## Task objective
Render every one of the entries below as a Markdown table with the columns "Row" and "Entry", numbering each line and leaving out blank lines. Omit the pictures.

## Extracted entries
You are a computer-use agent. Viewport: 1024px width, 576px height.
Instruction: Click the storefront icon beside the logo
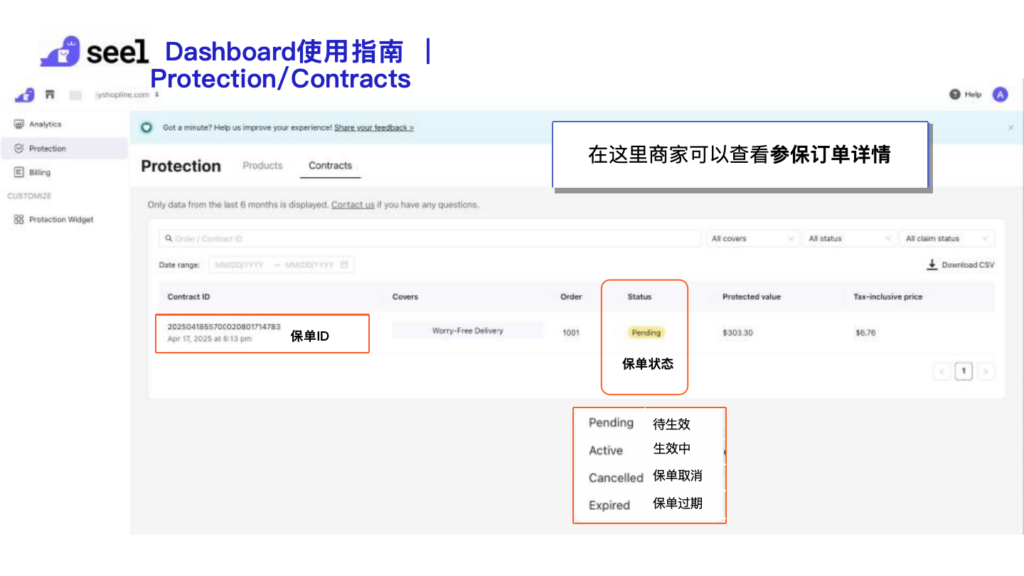tap(49, 94)
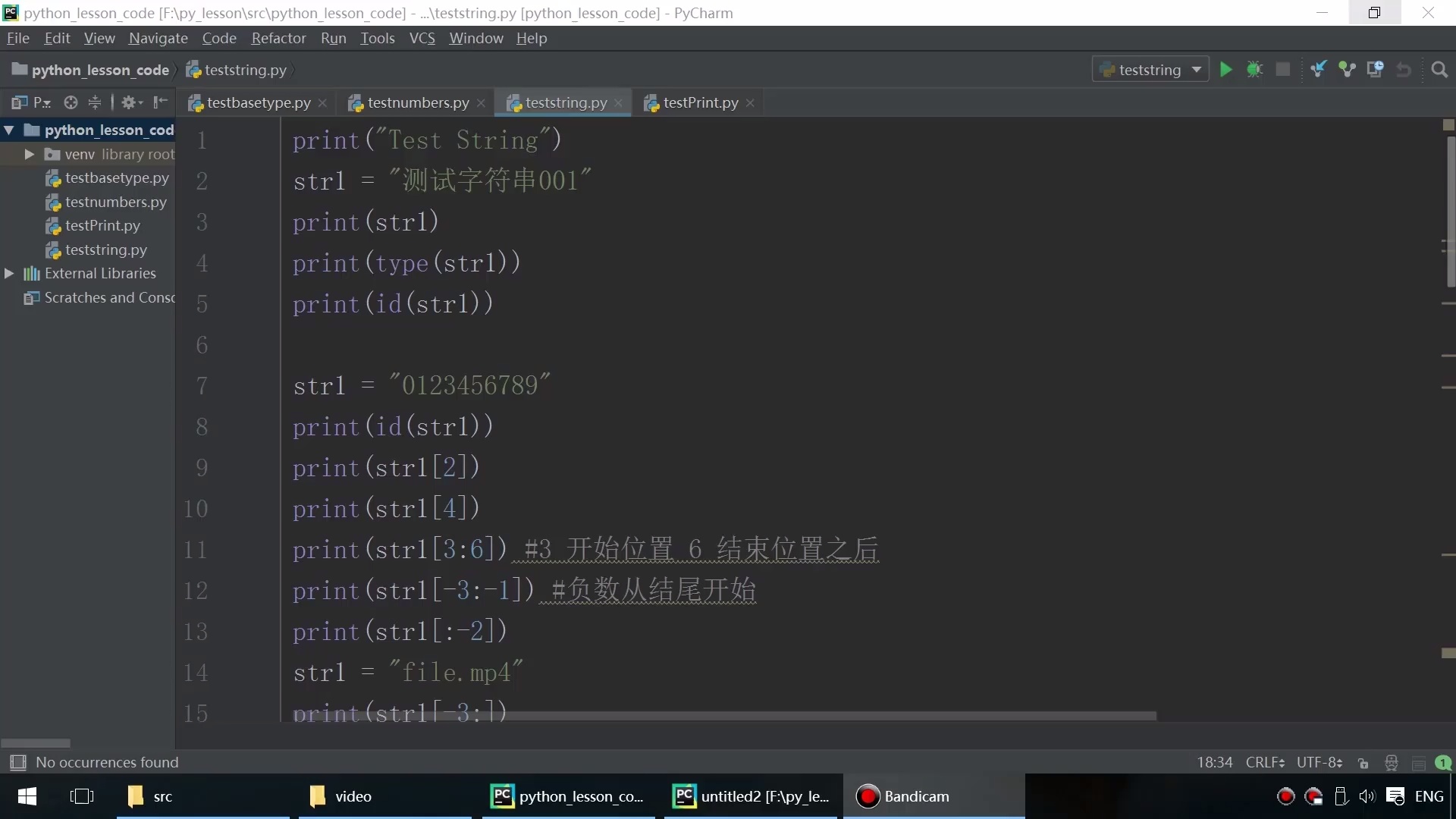Update project from VCS with blue arrow icon
The width and height of the screenshot is (1456, 819).
[1318, 69]
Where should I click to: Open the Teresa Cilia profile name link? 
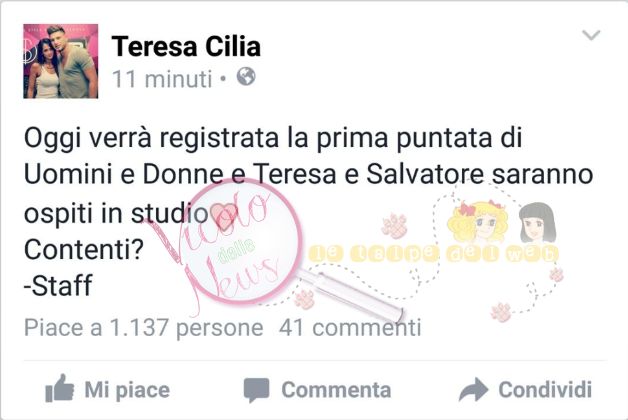[186, 46]
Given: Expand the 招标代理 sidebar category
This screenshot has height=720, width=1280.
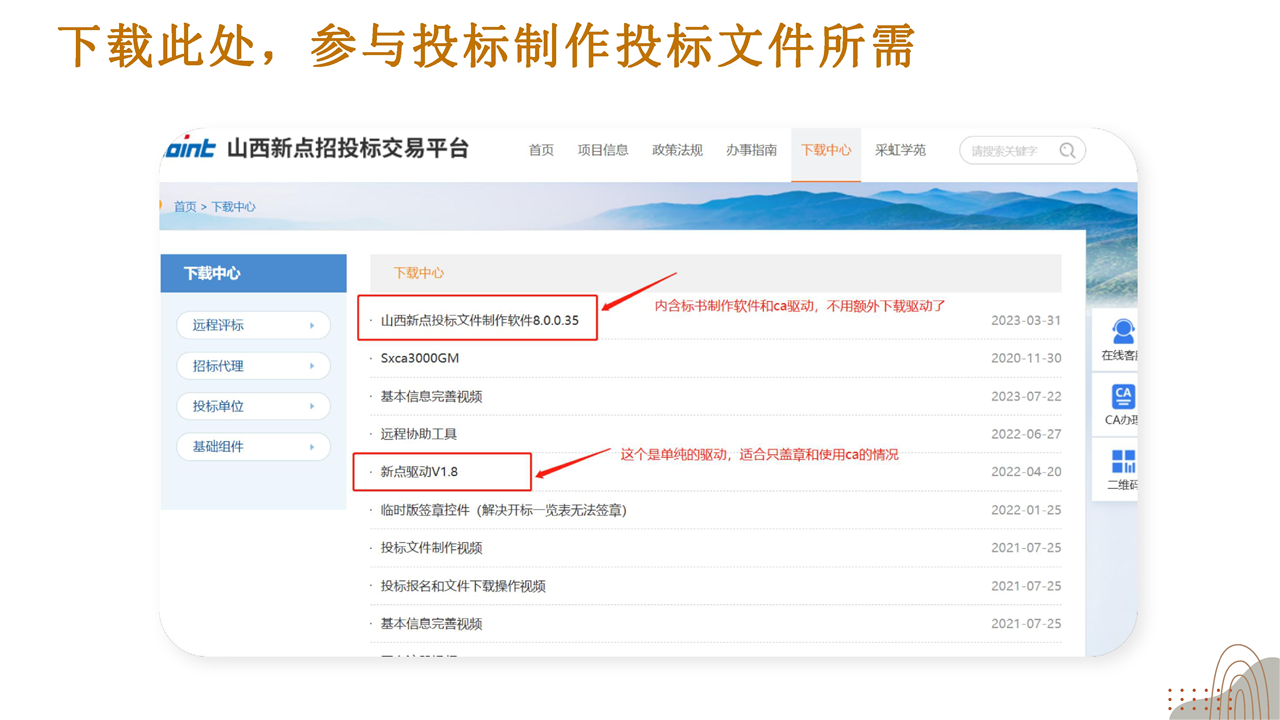Looking at the screenshot, I should (254, 366).
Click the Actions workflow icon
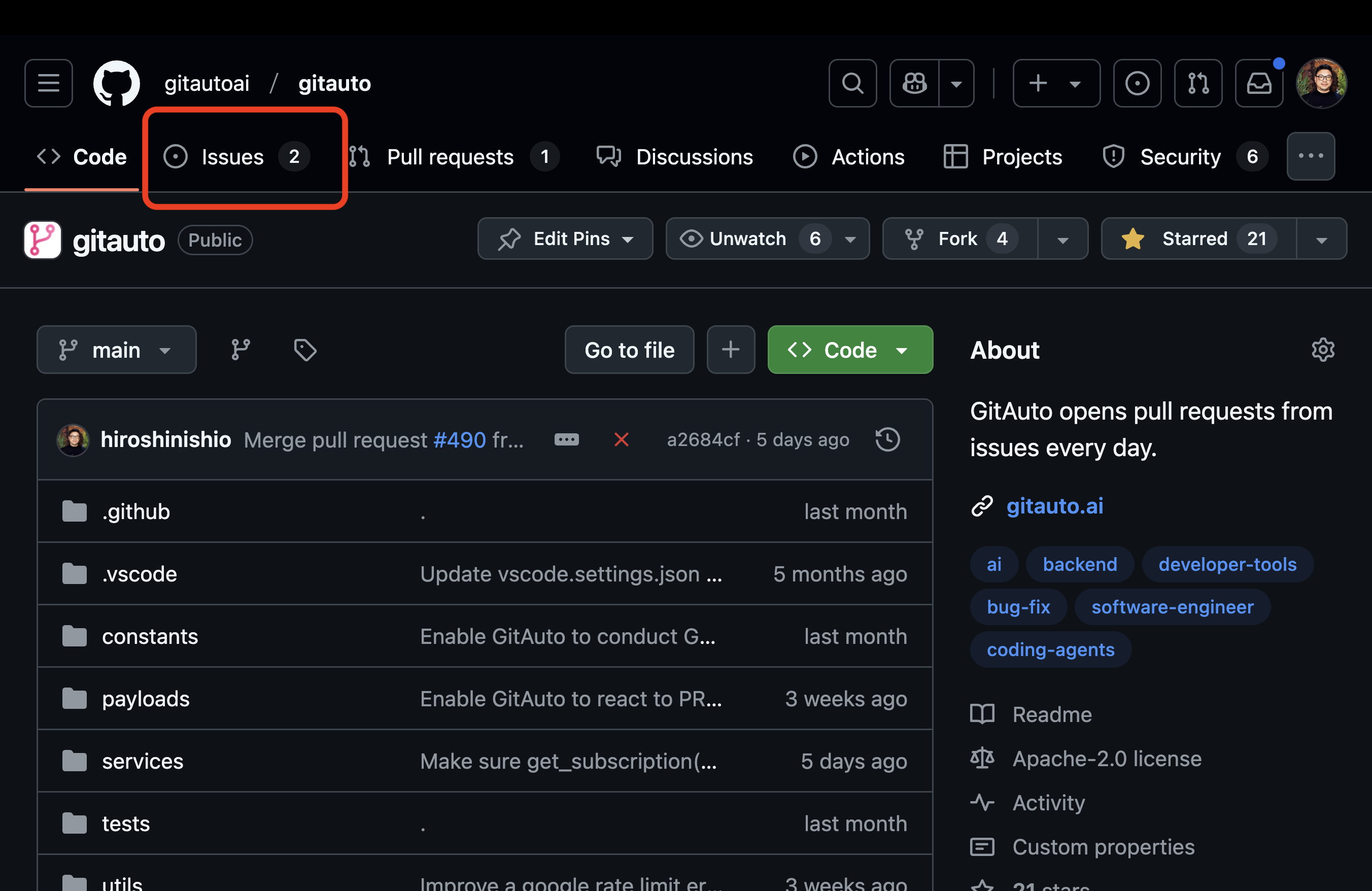Image resolution: width=1372 pixels, height=891 pixels. click(x=805, y=156)
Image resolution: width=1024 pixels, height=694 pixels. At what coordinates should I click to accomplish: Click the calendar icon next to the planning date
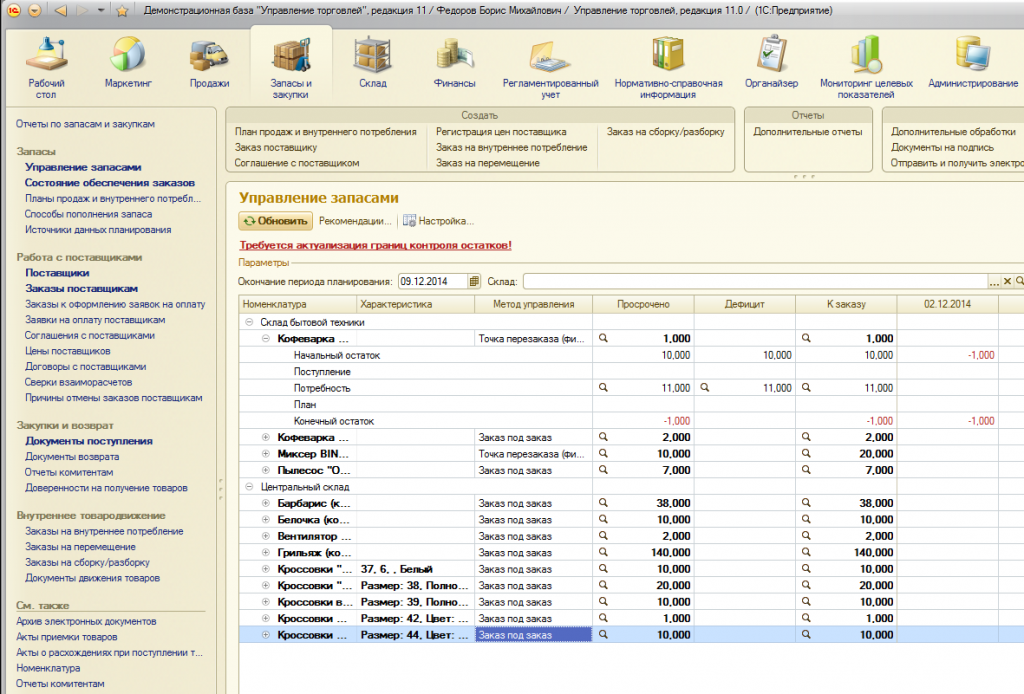pyautogui.click(x=474, y=281)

## Output below
| Row | Entry |
|---|---|
| 1 | You are a computer-use agent. Viewport: 1024px width, 576px height. |
| 2 | Instruction: Click the storefront icon beside the logo |
| 3 | tap(49, 94) |
| 4 | Update project from VCS with blue arrow icon |
| 5 | The width and height of the screenshot is (1456, 819). |
| 6 | [1318, 69] |
| 7 | Where should I click to: Open the Teresa Cilia profile name link?  |
| 8 | [186, 46] |
| 9 | Given: Expand the 招标代理 sidebar category |
| 10 | This screenshot has height=720, width=1280. |
| 11 | Looking at the screenshot, I should (254, 366). |
| 12 | Click the Actions workflow icon |
| 13 | Image resolution: width=1372 pixels, height=891 pixels. click(x=805, y=156) |
| 14 | Image resolution: width=1024 pixels, height=694 pixels. At what coordinates should I click to accomplish: Click the calendar icon next to the planning date |
| 15 | pyautogui.click(x=474, y=281) |